Postby smilin66 » Mon Jan 17, 2011 6:15 am

Thank you for responding. Yes, the ehow website you listed is the project he is doing. What I mean by partially work is that I get a small amount of freezing. One site he found, the kids used 20 ml water and 4 tsp sodium acetate. So we did that. We warmed it on the stove and put it in the fridge. Nothing. I tiried it again using more water and more sodium acetate. It got to the point where when it was in the fridge it would start crystalizing on the top of the solution, but underneath would still be liquid. We've tried cooling it a little, and cooling it a lot, but nothing. Once I cool it, it looks like there's to much sodium acetate, because it gets thick and chunky as it cools. I left it on the counter and the rest ended up freezing. On the homemade version, basically the same thing. The vinegar and baking soda fized and gave the volcano effect, but I could never get it to freeze. It's rather aggravating...youtube has all these kids doing it and we can't. When I say partially work I mean that I get some freezing on the top of the mixture and some freezing within the cup, but not the way the expirement is suppose to be. I cannot get the ice effect that everyone else gets. I may need to find a chemistry student by me and see if they can shed some light. Ugh. Thank you for helping me through this.
smilin66
 
Posts: 5
Joined: Fri Jan 14, 2011 11:05 am
Occupation: student 6th grade
Project Question: Can you make hot ice?
Project Due Date: February 2, 2011
Project Status: I am conducting my experiment

Re: how to make hot ice

Postby smilin66 » Mon Jan 17, 2011 7:04 am

Donna,
Last edited by smilin66 on Mon Jan 17, 2011 11:06 am, edited 1 time in total.
smilin66
 
Posts: 5
Joined: Fri Jan 14, 2011 11:05 am
Occupation: student 6th grade
Project Question: Can you make hot ice?
Project Due Date: February 2, 2011
Project Status: I am conducting my experiment

Re: how to make hot ice

Postby smilin66 » Mon Jan 17, 2011 10:25 am

We just tried it again. It still doesn't work. The solution begins to crystalize in the fridge. It's like looking at an ice cube that is just beginning to freeze. A little icy at the bottom, a little icy in the middle and the top is a little icy, but none of it gets solid like it is suppose to. If I leave it in the fridge longer, it just does the same thing. It will not actually "freeze" the way it's suppose to when you touch it. I don't know what his teacher will do if it turns out the expirement does not work for him..because there is evidence that it actually does work, only not for us. Any advice??
smilin66
 
Posts: 5
Joined: Fri Jan 14, 2011 11:05 am
Occupation: student 6th grade
Project Question: Can you make hot ice?
Project Due Date: February 2, 2011
Project Status: I am conducting my experiment

Re: how to make hot ice

Postby donnahardy2 » Mon Jan 17, 2011 3:49 pm

Crystallization projects are never as easy to do as they look. Here are some suggestions that may help:

1. Did you make a supersaturated solution the first time or two? This means heating the sodium acetate until the water would not hold any more solid, and then decanting the liquid away from the solid crystals? Your description of the trial with liquid on the bottom suggests that you really didn’t have a supersaturated solution.
2. Did the sodium acetate solution sit undisturbed until you initiated the crystallization with a seed crystal of sodium acetate?
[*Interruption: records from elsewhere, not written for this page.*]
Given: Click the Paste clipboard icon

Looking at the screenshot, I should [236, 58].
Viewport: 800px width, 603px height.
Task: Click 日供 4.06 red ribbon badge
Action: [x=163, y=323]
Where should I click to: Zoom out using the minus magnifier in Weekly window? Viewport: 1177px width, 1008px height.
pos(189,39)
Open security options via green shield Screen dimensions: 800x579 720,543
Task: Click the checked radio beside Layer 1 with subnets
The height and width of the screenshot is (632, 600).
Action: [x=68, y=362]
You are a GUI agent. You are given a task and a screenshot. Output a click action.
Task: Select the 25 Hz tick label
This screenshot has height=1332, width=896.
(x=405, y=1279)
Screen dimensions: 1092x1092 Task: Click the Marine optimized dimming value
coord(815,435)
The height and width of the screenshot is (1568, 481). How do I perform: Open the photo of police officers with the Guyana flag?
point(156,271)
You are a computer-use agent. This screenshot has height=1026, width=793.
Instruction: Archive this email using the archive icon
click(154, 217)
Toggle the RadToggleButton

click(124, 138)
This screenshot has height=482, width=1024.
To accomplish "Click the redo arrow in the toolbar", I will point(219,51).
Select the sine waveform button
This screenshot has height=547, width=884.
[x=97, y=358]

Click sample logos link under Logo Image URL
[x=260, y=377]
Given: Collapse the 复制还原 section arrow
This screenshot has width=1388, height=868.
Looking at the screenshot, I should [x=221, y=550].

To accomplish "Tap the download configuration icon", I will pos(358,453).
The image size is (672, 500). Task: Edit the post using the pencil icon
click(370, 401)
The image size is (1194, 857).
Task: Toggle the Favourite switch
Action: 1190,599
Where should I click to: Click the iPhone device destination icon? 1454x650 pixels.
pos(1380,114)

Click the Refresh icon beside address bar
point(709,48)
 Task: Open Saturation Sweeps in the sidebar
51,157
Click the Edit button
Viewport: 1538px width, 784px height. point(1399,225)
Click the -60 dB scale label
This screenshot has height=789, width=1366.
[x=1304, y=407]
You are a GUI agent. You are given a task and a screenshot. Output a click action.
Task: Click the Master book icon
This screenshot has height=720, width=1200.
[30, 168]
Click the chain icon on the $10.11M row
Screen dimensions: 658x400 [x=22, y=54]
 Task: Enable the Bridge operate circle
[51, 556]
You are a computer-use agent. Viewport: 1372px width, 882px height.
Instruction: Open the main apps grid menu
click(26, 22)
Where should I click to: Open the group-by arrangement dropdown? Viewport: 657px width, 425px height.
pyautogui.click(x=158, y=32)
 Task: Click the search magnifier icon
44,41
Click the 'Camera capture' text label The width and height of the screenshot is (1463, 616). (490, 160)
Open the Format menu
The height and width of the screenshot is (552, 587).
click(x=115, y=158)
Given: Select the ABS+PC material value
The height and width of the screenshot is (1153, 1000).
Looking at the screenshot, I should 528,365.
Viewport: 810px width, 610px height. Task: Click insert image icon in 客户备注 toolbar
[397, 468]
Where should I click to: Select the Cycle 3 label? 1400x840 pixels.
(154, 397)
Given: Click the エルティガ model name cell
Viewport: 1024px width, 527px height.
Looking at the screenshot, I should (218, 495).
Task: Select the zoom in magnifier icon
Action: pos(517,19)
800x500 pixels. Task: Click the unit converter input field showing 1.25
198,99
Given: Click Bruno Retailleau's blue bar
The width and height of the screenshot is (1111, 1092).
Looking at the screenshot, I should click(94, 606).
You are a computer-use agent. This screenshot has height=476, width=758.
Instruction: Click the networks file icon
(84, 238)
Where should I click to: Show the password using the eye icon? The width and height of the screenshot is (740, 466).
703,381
3. Your latest description sounds like you do have a supersaturated solution, but there may be small particles in the sodium acetate solution that are acting as a nucleus for the crystallization. If you have more than one point where the crystallization starts, you won’t get the glass effect. You would need to heat the solution and use a coffee filter or other fine filter to try and remove the particles (they may be microscopic) that are causing the premature crystallization.

http://www.chemistry.co.nz/crystals_forming.htm
4. If there were any contaminants in the sodium acetate, this could have caused interference with the formation of the crystal structure. What was the purity of the sodium acetate? Could any fat or oil (fingerprints) have been in the sample? This would interfere with crystallization.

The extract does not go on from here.